▶ WHAT TO WORK ON:
**A.** Transcribe the part of the Ernest & Celestine review that opens with the words containing "Based on Belgian" and closes with "to snap decision-making.".
**B.** According to the Ernest & Celestine review, where does Ernest live?

▶ EXTRACT:
Based on Belgian author Gabrielle Vincent’s children’s books, Ernest & Celestine is an infectiously joyous piece of entertainment from the duo behind the manic A Town Called Panic, who direct here alongside Benjamin Renner. That earlier film’s stop-motion approach is abandoned for a more traditional hand-drawn animation style, presented in a beautiful, gentle watercolour palette. Ernest & Celestine is also not quite so anarchic in its humour, though one struggles to think of what film could match A Town Called Panic for that, but shares its predecessor’s wittiness regarding heated exchanges and heightened characters prone to snap decision-making.
In the film’s fictional universe, bears and mice live in parallel worlds. The bears live above ground, operating businesses and such, while the mice live below the surface in a metropolis within the sewers. It is universally understood that bears and mice must never interact, with young rodents constantly terrified by stories of “The Big Bad Bear” with an insatiable appetite. The mouse world must have some contact with the upper world, though, as the teeth of young bears are the closest tooth-type to their own and act as satisfactory replacement teeth. Young mouse Celestine (voiced by Pauline Brunner) is an apprehensive dentistry intern who must travel up to the town above, sneaking into houses and stealing teeth from under the pillows of young bears. After an attempted tooth theft from a candy shop owner’s son goes awry, Celestine encounters Ernest (voiced by Lambert Wilson), a hungry but poor bear who lives in a shack in the woods, having journeyed into town to satisfy his sweet tooth. The musician bear and the artistically-minded mouse form a friendship, one that angers both of their worlds, leading them to become fugitives on the run.

▶ DATA SECTION:
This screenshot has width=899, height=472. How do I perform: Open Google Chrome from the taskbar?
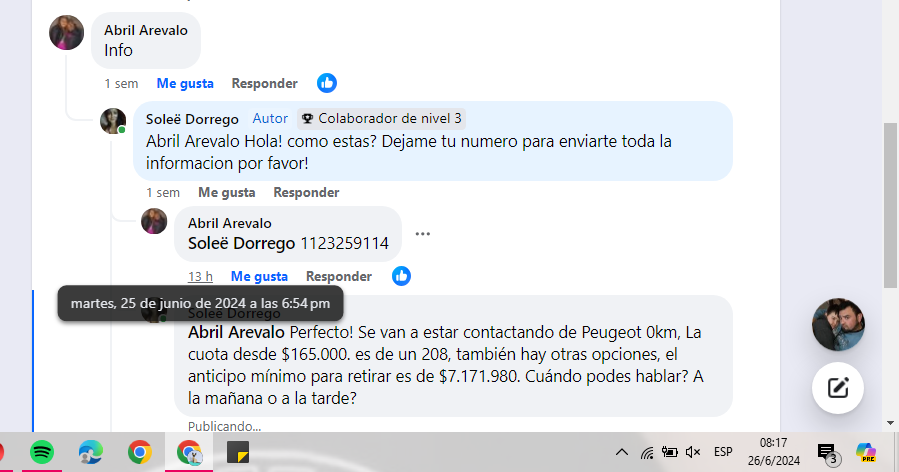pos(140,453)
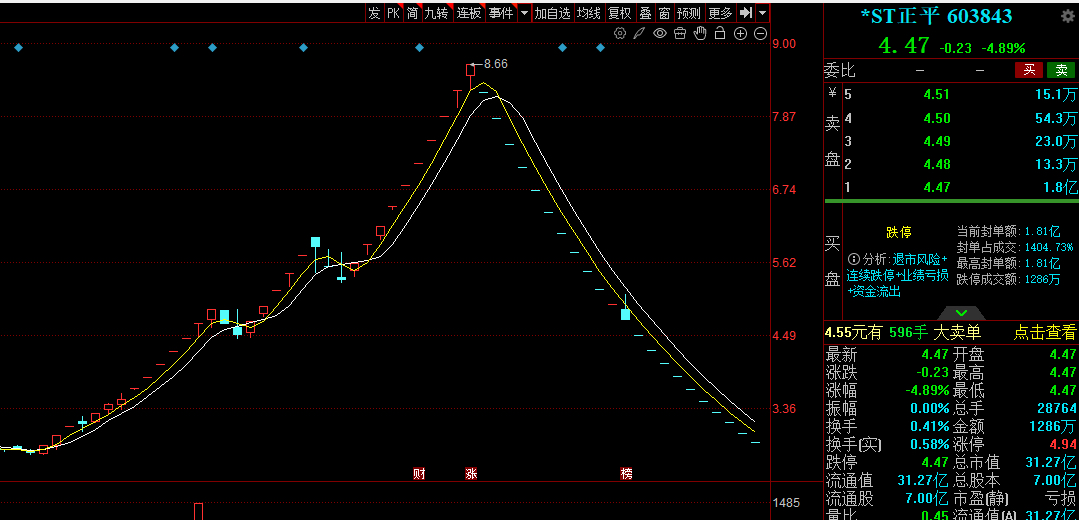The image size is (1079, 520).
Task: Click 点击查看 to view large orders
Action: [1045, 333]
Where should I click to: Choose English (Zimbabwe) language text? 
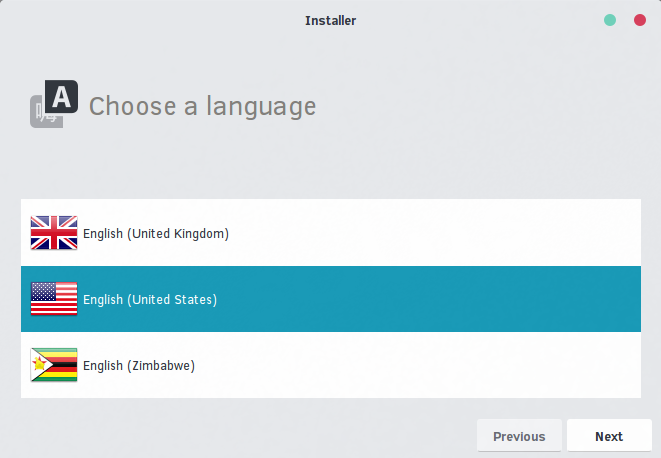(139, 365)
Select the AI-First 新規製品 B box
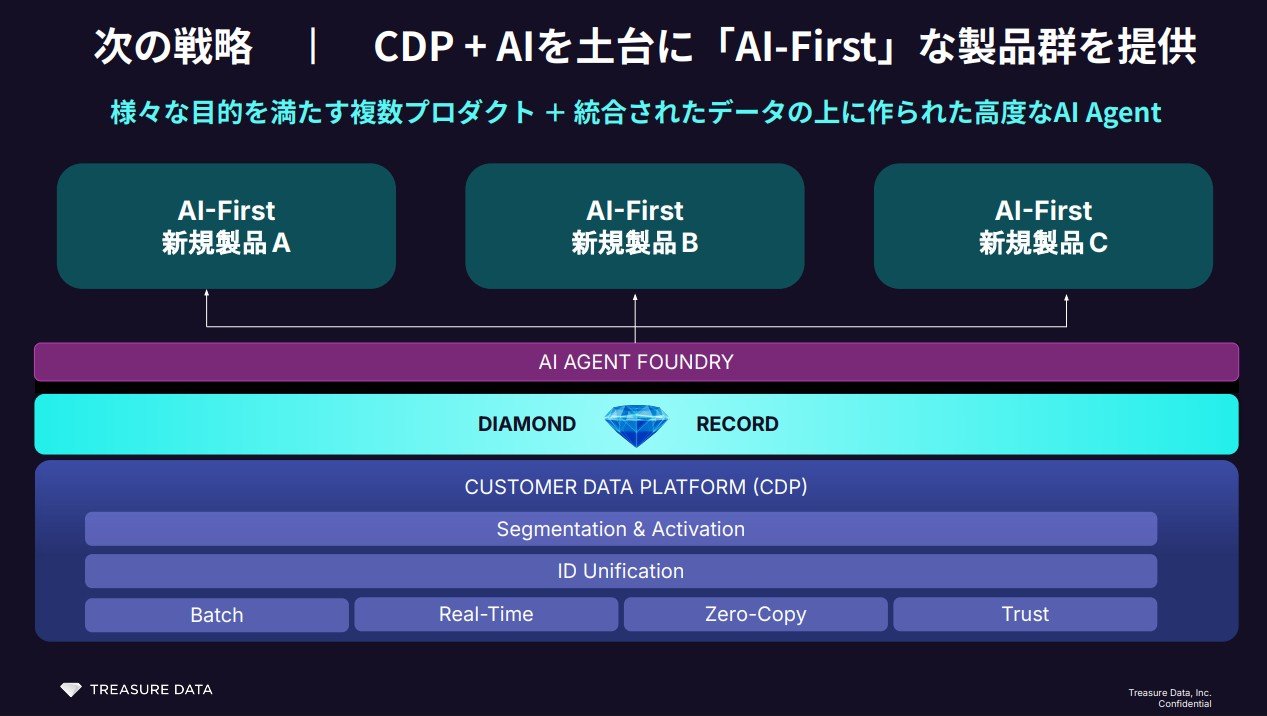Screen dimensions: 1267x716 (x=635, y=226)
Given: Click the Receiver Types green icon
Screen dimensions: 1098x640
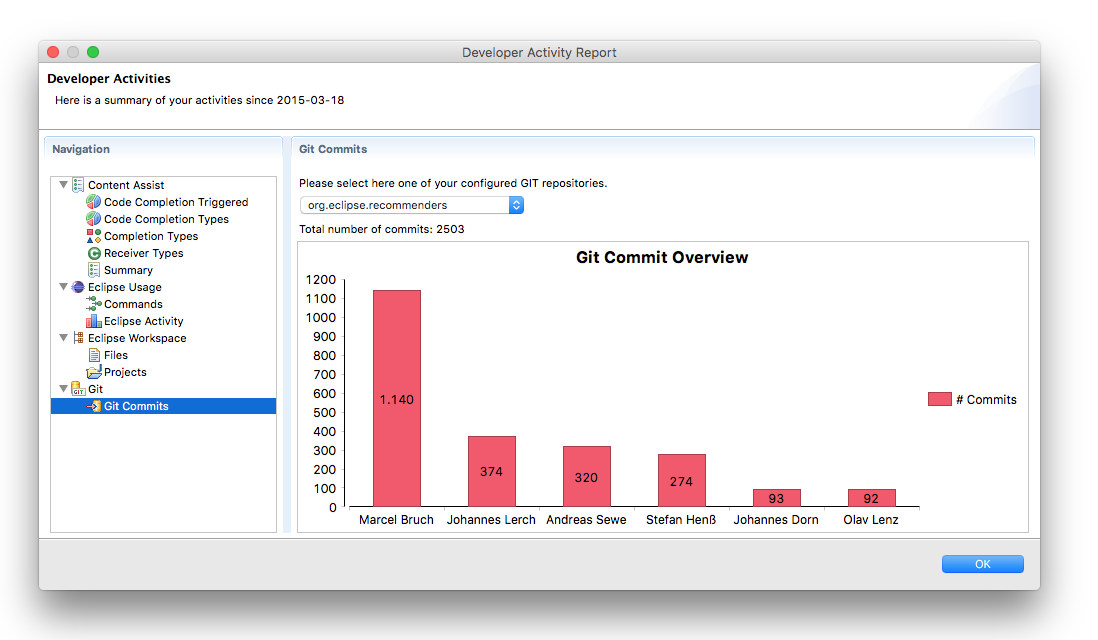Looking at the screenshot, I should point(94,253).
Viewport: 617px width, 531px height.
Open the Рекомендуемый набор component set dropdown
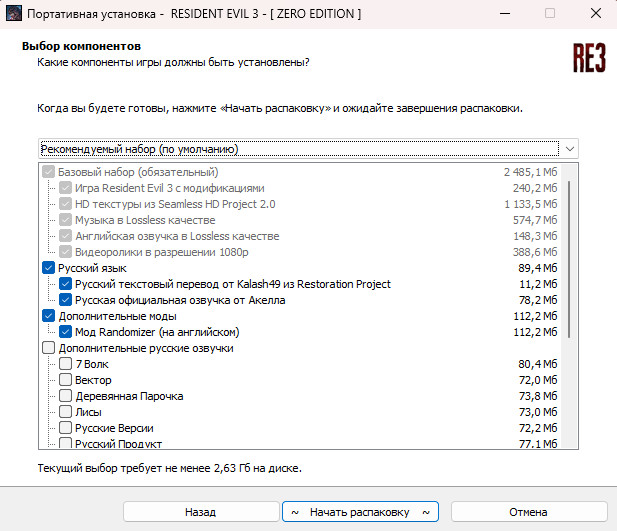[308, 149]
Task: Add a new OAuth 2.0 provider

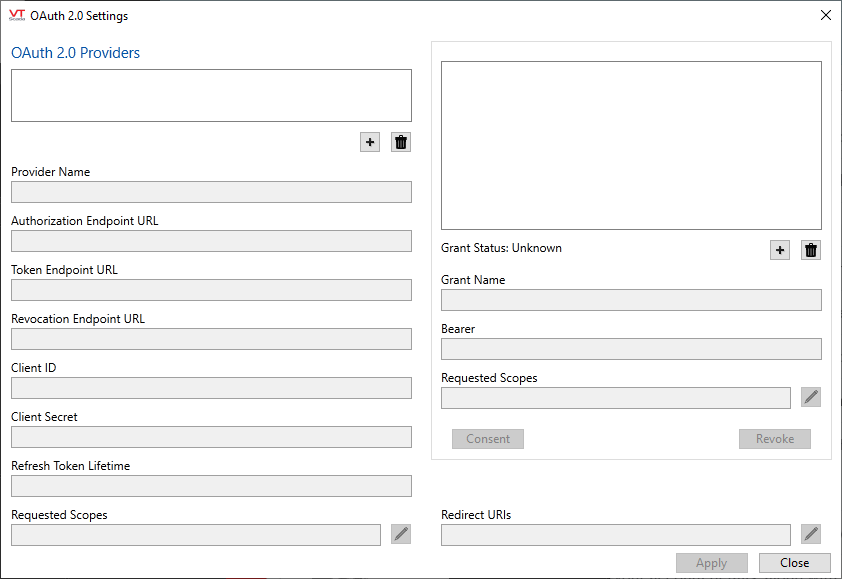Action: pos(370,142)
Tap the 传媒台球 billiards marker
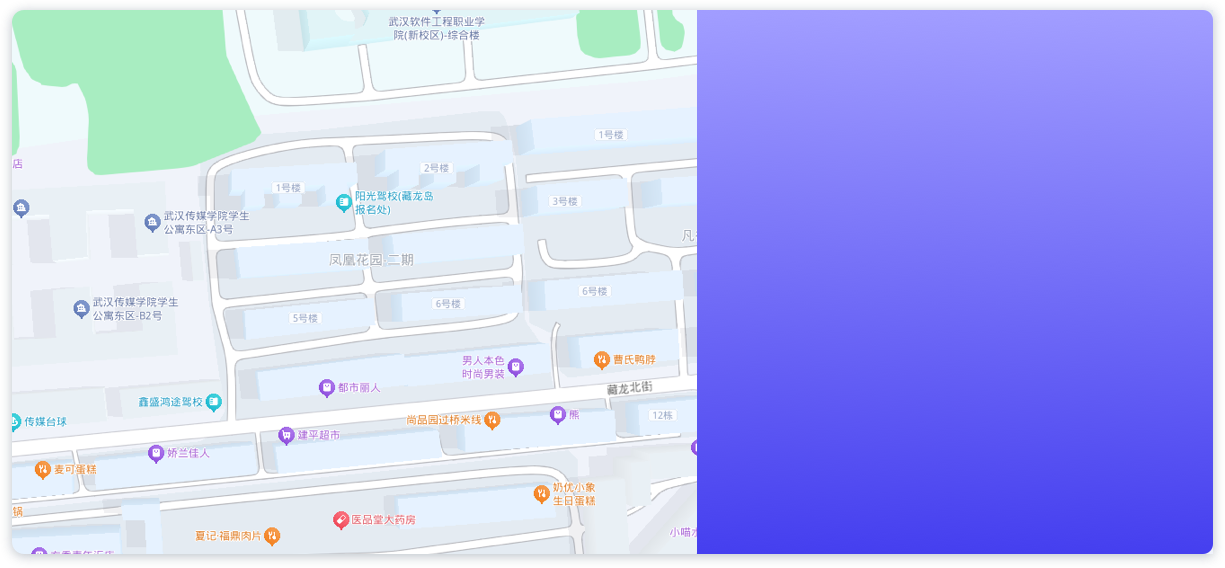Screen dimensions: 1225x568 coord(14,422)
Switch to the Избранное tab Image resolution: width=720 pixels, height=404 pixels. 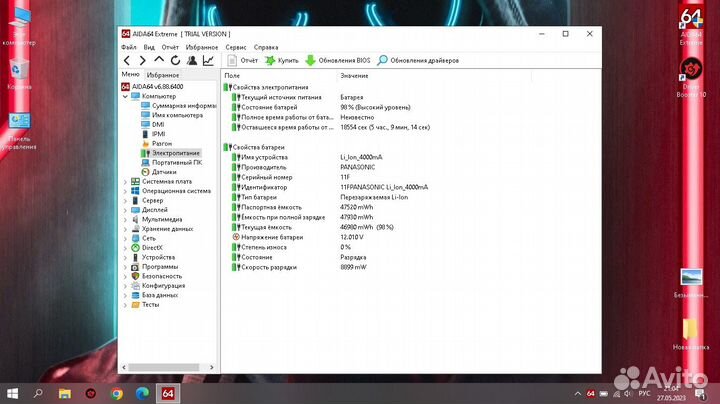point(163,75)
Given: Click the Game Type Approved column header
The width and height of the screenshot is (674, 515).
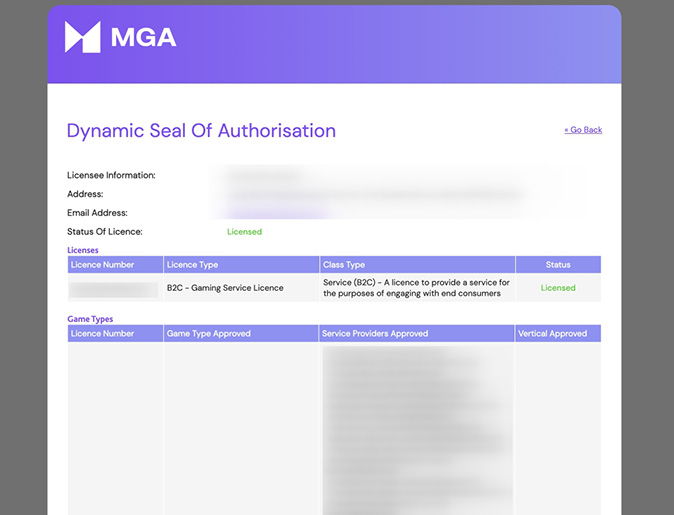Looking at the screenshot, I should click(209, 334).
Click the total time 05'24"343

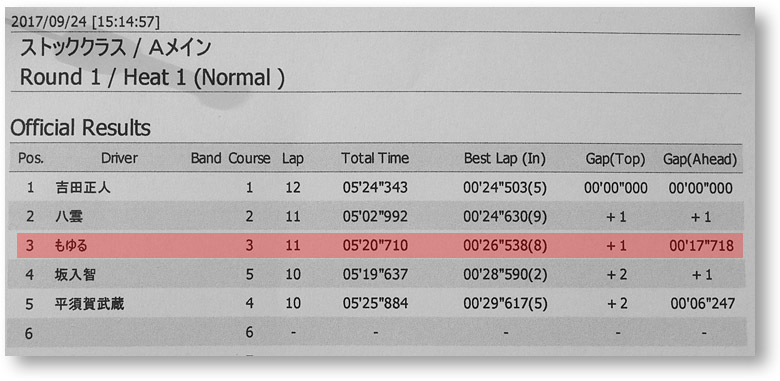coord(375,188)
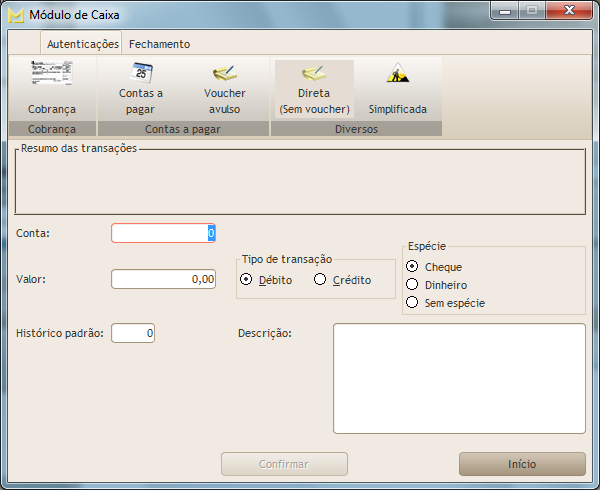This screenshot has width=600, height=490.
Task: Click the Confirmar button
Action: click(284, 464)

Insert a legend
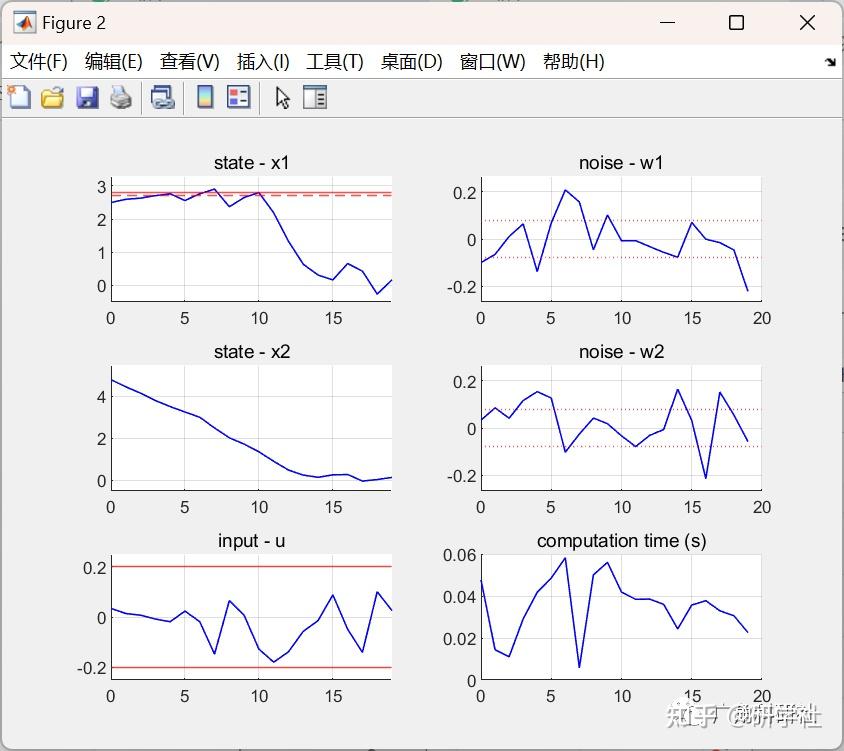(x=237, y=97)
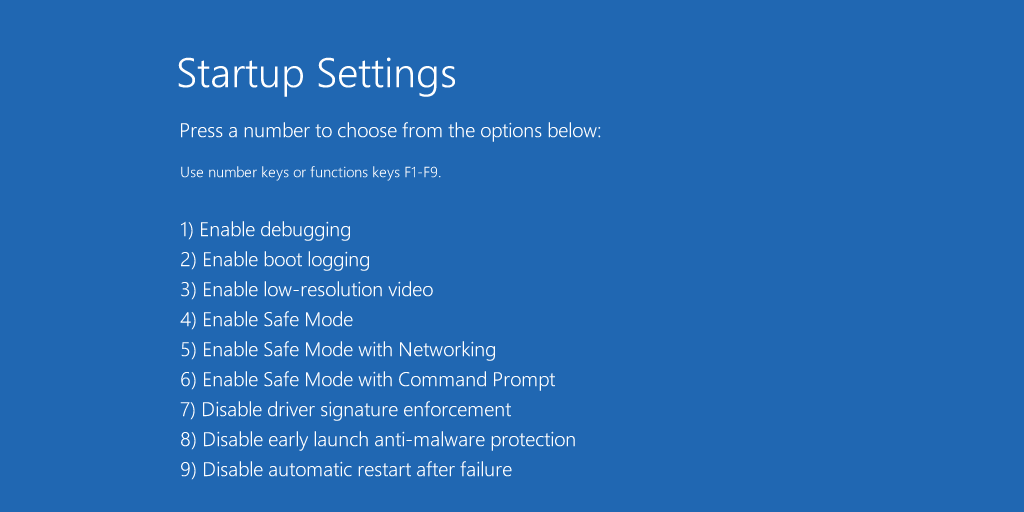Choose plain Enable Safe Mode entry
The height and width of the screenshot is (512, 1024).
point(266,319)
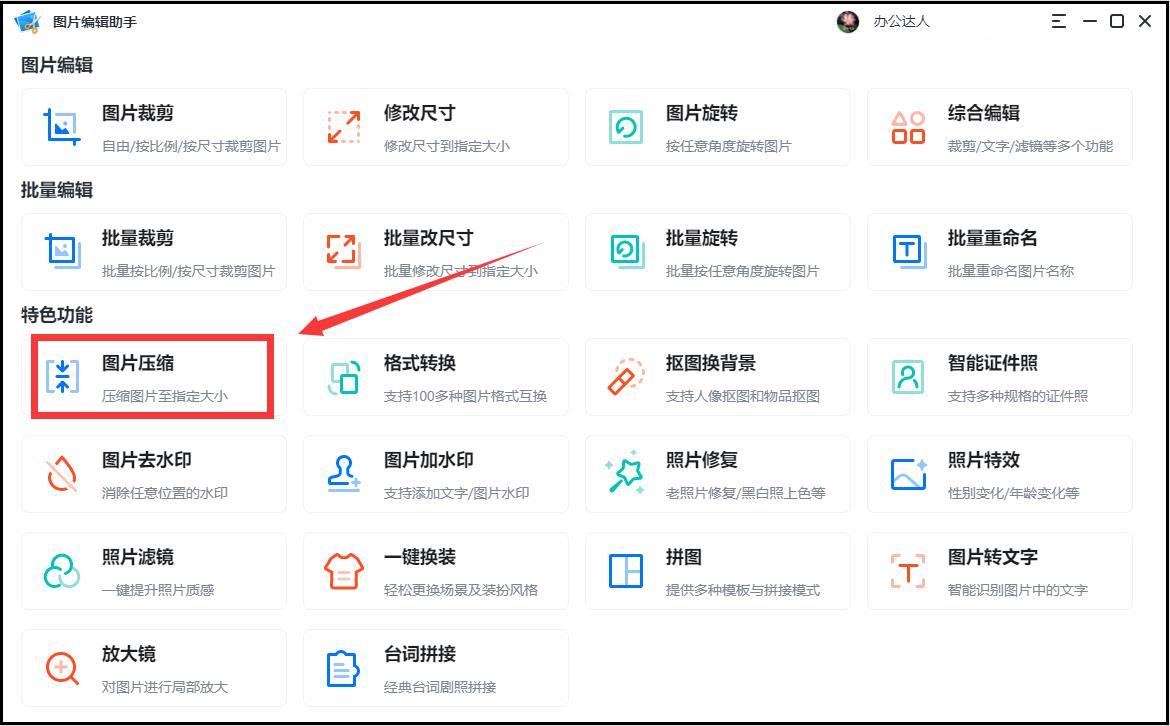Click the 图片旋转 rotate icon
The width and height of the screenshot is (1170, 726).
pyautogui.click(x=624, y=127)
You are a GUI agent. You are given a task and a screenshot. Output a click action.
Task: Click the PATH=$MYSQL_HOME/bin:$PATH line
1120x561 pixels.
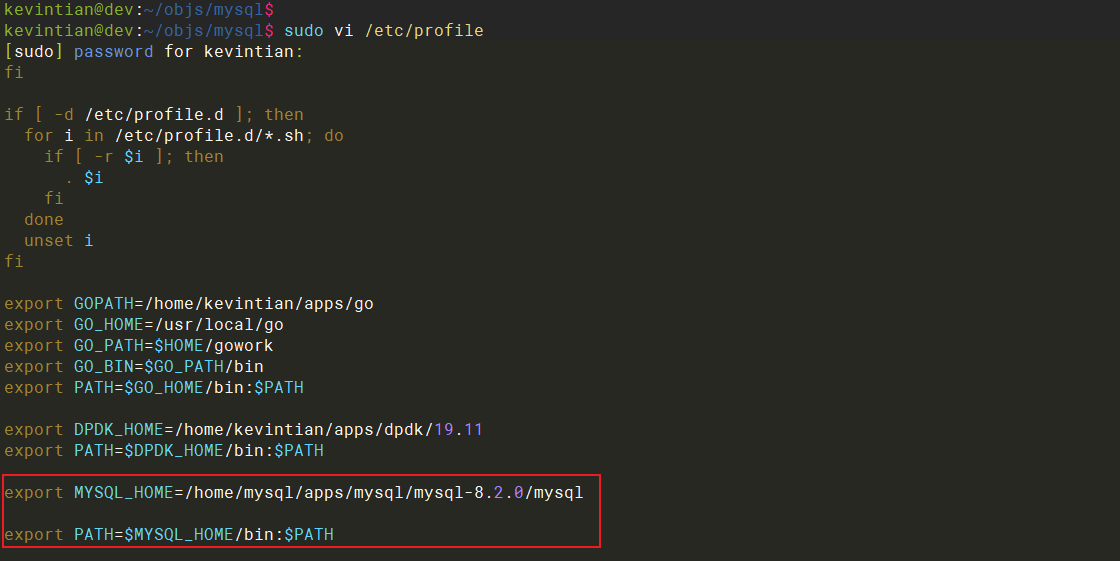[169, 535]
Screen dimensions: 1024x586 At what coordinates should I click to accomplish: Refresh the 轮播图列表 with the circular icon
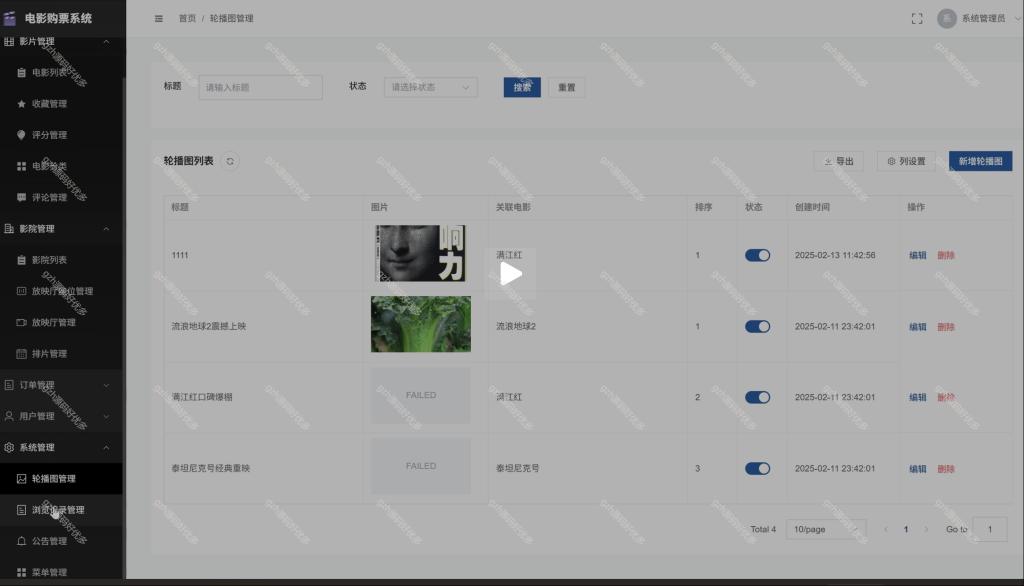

▶ ANSWERS TO THE EXERCISES:
**A.**
Based on Belgian author Gabrielle Vincent’s children’s books, Ernest & Celestine is an infectiously joyous piece of entertainment from the duo behind the manic A Town Called Panic, who direct here alongside Benjamin Renner. That earlier film’s stop-motion approach is abandoned for a more traditional hand-drawn animation style, presented in a beautiful, gentle watercolour palette. Ernest & Celestine is also not quite so anarchic in its humour, though one struggles to think of what film could match A Town Called Panic for that, but shares its predecessor’s wittiness regarding heated exchanges and heightened characters prone to snap decision-making.

**B.** In a shack in the woods.